The following are lists of books, papers, and other readings. I have either read these personally (at least partially), or I have had them recommended to me.
Books
Analysis:
Principles of Mathematical Analysis (Walter Rudin):
A notorious undergraduate textbook for good reason. It is very terse on a first read, but it has everything you need to know about analysis at the undergraduate level. Most people who have read this book tend to agree that chapters 1-7 are essential. I don’t think this is a good book to learn from unless you have other resources or an instructor. The exercises are pretty difficult.

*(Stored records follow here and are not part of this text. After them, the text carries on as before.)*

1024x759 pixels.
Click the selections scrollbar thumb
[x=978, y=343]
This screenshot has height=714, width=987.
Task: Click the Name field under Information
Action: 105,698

An Introduction to Hilbert Space (Nicholas Young):
An introduction to functional analysis, focusing heavily on the theory of Hilbert spaces and their applications. It’s very concise and readable without getting into the more abstract measure theoretical issues. I think this book also has nice exercises built into the body of the text.
Analysis (Elliot Lieb, Michael Loss):
Supposedly a good introduction to analysis at the graduate level. The focus is more on ‘applied’ analysis and is good for getting up to speed quickly. I think the book is tailored more to those interested in physics and partial differential equations. I’ve been told that the exercises are good qualifying exam practice.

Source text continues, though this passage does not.